STATED EXERCISE: Convert the rows below, from the line containing "Task: Choose the orange" through the line containing "Action: click(x=510, y=240)", inclusive, into a JSON list of strings with one string per line. Leave out blank lines.

GIVEN DATA:
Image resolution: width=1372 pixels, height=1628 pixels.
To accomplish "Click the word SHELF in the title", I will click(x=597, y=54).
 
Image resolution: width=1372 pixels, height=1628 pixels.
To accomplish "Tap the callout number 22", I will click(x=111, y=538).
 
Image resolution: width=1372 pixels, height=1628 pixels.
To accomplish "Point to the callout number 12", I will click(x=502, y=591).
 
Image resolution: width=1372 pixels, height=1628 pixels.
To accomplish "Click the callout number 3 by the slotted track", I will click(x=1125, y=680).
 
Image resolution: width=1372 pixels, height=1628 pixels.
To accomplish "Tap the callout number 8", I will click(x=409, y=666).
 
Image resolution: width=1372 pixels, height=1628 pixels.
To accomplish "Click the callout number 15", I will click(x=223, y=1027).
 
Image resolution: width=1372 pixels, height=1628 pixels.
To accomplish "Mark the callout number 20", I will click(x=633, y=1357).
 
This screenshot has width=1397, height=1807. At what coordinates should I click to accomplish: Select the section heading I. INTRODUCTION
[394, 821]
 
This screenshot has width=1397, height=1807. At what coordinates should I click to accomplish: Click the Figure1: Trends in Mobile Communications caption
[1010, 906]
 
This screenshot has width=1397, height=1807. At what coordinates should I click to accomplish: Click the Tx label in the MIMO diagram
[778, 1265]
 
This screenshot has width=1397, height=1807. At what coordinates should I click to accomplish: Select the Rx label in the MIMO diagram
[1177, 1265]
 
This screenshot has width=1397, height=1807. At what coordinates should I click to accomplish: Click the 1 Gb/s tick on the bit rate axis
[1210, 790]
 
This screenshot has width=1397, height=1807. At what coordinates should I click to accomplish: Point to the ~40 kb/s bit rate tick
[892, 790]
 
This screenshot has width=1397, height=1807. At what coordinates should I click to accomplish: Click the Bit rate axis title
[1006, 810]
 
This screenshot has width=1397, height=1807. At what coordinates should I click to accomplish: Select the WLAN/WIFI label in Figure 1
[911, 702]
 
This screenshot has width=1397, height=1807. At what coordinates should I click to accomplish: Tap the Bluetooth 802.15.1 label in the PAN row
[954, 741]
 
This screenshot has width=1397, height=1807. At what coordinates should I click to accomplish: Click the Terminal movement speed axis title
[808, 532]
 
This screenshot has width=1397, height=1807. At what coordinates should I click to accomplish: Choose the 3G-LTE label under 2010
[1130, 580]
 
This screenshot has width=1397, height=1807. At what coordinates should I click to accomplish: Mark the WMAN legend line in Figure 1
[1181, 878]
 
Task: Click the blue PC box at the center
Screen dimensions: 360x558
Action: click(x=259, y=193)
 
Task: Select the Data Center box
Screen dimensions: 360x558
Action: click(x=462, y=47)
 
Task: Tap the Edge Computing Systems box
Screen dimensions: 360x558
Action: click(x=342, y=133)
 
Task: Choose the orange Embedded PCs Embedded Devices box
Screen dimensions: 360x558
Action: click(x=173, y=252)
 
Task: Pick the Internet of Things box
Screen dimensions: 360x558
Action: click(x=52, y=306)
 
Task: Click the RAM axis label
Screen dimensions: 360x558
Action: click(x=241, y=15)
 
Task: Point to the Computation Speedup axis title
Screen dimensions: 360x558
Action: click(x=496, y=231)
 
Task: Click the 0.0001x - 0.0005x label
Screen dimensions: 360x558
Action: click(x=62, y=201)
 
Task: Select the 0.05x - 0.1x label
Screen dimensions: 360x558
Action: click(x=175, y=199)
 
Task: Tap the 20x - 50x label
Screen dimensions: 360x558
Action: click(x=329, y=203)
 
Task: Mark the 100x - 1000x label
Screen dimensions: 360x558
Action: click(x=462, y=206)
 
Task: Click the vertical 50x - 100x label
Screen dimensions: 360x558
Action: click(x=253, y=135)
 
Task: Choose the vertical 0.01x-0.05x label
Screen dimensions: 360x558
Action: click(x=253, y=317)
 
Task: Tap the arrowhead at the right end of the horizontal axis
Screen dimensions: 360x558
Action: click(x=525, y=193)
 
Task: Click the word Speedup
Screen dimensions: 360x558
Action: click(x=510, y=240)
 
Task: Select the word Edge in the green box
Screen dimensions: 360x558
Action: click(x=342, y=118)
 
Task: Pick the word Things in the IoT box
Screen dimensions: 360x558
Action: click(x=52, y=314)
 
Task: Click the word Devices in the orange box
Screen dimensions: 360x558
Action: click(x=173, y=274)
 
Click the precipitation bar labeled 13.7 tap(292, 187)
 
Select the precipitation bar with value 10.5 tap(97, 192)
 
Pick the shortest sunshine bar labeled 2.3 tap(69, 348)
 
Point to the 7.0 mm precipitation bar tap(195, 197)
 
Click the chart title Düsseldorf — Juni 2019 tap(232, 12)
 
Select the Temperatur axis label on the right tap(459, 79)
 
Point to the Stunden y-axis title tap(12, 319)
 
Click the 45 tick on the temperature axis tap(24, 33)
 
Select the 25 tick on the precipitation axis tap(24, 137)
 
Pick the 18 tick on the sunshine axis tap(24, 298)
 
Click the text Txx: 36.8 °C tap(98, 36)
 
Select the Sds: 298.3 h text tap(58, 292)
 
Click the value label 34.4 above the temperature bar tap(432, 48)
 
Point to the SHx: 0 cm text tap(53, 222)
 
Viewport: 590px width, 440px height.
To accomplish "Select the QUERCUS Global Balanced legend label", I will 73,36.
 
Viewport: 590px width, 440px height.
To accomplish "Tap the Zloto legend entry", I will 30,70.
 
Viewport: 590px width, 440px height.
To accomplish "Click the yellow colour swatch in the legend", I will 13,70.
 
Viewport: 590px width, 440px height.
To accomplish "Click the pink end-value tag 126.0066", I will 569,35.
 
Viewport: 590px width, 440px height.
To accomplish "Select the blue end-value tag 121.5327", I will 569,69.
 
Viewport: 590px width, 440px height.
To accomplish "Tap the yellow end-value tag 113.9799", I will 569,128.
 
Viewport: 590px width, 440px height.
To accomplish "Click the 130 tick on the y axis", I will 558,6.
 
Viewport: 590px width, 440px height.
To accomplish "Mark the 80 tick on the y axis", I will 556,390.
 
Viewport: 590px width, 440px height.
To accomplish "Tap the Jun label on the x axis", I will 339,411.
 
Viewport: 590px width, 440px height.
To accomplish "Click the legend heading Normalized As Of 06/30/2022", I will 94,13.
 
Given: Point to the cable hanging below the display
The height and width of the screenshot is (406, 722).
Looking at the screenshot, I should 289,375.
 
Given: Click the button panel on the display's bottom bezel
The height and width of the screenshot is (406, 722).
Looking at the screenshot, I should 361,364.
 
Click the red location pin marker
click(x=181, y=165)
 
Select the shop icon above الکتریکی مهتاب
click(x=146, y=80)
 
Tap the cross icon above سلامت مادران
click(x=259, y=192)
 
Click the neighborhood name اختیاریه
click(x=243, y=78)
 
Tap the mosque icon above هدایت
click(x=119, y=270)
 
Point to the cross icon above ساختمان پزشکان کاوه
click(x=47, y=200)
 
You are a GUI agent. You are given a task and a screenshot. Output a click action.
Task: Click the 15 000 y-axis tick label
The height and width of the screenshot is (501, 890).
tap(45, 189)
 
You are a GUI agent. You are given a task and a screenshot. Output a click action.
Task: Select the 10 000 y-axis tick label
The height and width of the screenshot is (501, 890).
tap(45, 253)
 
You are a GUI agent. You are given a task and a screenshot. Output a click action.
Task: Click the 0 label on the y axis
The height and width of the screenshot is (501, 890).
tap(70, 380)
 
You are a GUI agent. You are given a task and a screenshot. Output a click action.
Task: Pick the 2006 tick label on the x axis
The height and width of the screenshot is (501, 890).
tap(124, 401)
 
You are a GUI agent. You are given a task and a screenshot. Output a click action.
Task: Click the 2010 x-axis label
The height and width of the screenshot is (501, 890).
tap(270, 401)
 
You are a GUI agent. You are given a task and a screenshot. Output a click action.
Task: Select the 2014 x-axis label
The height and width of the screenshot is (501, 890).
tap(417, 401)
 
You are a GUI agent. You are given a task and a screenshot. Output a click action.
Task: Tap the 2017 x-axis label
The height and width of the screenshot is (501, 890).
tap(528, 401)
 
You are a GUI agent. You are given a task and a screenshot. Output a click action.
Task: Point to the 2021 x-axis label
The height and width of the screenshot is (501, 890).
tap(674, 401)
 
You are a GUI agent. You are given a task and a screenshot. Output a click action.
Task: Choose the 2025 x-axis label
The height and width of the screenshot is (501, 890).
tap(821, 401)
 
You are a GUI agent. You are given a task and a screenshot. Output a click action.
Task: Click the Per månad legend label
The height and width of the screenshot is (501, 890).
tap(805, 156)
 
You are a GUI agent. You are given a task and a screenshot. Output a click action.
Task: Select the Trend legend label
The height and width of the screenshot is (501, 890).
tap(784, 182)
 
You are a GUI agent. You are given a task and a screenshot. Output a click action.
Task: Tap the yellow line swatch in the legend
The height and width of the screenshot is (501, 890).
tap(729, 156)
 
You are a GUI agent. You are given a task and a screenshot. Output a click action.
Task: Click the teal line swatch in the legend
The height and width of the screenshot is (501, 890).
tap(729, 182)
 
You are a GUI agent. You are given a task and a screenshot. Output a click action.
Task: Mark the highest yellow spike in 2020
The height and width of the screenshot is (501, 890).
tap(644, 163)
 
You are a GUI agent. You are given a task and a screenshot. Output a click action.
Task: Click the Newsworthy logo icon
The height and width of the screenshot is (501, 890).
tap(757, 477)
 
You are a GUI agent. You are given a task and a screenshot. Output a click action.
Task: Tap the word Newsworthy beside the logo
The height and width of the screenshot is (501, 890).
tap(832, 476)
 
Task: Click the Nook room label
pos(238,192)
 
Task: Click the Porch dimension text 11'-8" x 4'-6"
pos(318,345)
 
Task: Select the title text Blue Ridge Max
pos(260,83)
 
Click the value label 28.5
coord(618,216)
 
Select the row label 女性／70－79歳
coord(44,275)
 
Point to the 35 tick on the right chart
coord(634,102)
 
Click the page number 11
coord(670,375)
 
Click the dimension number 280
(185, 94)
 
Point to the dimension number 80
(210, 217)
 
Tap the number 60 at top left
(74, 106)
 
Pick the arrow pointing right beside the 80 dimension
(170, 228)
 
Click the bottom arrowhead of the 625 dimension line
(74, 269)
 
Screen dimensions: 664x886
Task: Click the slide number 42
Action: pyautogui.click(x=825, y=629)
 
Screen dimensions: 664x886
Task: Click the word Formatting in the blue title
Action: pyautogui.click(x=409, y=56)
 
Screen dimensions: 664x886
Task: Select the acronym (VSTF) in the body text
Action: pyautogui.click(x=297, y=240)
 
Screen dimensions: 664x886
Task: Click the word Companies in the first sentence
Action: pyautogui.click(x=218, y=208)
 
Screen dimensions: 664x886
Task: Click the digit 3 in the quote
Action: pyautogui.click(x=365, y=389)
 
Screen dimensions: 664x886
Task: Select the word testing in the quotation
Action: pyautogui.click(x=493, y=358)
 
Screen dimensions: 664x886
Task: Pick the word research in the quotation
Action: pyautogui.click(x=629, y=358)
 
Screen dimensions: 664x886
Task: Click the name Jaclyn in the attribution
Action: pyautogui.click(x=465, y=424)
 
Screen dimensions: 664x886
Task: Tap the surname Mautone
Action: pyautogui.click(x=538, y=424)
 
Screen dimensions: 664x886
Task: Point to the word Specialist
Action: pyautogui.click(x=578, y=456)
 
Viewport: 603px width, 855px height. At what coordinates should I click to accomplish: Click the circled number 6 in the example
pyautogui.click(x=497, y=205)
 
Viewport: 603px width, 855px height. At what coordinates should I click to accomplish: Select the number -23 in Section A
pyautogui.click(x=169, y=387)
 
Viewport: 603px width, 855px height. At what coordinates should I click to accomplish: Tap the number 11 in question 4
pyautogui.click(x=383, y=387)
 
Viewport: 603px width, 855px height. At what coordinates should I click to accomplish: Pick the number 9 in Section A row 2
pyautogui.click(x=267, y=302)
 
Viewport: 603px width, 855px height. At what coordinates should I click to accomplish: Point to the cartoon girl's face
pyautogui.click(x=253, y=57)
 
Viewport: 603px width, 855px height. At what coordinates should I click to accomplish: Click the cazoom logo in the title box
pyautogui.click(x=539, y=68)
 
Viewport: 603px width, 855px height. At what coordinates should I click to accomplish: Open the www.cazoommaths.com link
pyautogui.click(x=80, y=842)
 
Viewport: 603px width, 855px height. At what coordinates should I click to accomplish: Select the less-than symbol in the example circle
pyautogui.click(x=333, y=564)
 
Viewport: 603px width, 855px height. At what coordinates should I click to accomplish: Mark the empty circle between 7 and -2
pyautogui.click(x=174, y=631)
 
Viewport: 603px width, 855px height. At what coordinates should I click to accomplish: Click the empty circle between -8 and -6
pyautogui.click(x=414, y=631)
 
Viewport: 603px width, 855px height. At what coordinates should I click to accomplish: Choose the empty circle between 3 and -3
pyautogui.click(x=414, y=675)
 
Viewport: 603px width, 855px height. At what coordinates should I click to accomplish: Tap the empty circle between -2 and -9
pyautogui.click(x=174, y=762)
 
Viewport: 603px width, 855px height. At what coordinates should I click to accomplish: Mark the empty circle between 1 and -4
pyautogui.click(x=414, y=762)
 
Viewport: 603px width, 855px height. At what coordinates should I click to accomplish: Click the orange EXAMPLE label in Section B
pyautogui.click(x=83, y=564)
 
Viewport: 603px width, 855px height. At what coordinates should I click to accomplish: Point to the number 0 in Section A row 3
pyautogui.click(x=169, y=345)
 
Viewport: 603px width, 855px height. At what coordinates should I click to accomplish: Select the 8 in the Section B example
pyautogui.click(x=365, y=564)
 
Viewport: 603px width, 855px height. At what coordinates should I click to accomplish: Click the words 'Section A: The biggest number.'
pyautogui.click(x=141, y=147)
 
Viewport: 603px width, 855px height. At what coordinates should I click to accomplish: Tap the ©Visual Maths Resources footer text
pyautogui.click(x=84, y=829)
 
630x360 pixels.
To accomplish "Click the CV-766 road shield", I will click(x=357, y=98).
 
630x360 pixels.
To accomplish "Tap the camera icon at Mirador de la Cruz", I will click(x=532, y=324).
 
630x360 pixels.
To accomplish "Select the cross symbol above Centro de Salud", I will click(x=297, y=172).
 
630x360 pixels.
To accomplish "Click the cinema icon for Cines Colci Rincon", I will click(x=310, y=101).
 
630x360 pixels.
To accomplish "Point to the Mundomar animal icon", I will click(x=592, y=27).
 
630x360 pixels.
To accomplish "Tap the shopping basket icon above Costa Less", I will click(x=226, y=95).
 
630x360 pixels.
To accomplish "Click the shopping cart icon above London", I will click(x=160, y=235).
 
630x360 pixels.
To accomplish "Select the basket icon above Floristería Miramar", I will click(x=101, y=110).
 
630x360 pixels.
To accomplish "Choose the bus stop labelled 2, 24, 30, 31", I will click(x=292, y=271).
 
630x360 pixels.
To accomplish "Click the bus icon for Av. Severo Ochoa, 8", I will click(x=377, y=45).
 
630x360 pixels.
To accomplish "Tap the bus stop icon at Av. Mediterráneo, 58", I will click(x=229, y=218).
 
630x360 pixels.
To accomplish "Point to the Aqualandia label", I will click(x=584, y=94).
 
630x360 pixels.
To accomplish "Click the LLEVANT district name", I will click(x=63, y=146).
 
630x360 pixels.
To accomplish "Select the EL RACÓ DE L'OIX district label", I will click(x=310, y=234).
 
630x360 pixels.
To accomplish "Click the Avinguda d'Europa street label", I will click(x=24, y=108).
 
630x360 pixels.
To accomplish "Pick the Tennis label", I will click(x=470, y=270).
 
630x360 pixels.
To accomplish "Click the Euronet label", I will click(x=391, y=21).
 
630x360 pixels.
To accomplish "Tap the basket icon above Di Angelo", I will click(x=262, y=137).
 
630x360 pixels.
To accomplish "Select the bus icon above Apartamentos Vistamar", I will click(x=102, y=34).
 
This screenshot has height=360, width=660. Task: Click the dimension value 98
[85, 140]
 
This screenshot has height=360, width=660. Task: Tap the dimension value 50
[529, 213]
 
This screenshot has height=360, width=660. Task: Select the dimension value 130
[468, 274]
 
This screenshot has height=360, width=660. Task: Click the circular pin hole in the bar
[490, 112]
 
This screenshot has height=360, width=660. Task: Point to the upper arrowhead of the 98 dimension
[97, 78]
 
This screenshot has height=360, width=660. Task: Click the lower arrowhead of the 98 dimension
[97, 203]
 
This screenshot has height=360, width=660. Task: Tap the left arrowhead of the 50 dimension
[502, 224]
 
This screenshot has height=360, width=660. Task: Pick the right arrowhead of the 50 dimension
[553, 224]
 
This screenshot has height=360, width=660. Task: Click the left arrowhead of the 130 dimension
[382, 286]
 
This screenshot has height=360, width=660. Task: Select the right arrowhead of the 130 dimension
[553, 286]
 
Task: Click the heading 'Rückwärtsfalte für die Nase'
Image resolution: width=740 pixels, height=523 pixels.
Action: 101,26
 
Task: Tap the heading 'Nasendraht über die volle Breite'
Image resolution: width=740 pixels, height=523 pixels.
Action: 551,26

RESULT BELOW:
[
  "Task: Choose the orange Embedded PCs Embedded Devices box",
  "Screen dimensions: 360x558",
  "Action: click(x=173, y=252)",
  "Task: Pick the Internet of Things box",
  "Screen dimensions: 360x558",
  "Action: click(x=52, y=306)",
  "Task: Click the RAM axis label",
  "Screen dimensions: 360x558",
  "Action: click(x=241, y=15)",
  "Task: Point to the Computation Speedup axis title",
  "Screen dimensions: 360x558",
  "Action: click(x=496, y=231)",
  "Task: Click the 0.0001x - 0.0005x label",
  "Screen dimensions: 360x558",
  "Action: click(x=62, y=201)",
  "Task: Select the 0.05x - 0.1x label",
  "Screen dimensions: 360x558",
  "Action: click(x=175, y=199)",
  "Task: Tap the 20x - 50x label",
  "Screen dimensions: 360x558",
  "Action: click(x=329, y=203)",
  "Task: Mark the 100x - 1000x label",
  "Screen dimensions: 360x558",
  "Action: click(x=462, y=206)",
  "Task: Click the vertical 50x - 100x label",
  "Screen dimensions: 360x558",
  "Action: click(x=253, y=135)",
  "Task: Choose the vertical 0.01x-0.05x label",
  "Screen dimensions: 360x558",
  "Action: click(x=253, y=317)",
  "Task: Tap the arrowhead at the right end of the horizontal axis",
  "Screen dimensions: 360x558",
  "Action: click(x=525, y=193)",
  "Task: Click the word Speedup",
  "Screen dimensions: 360x558",
  "Action: click(x=510, y=240)"
]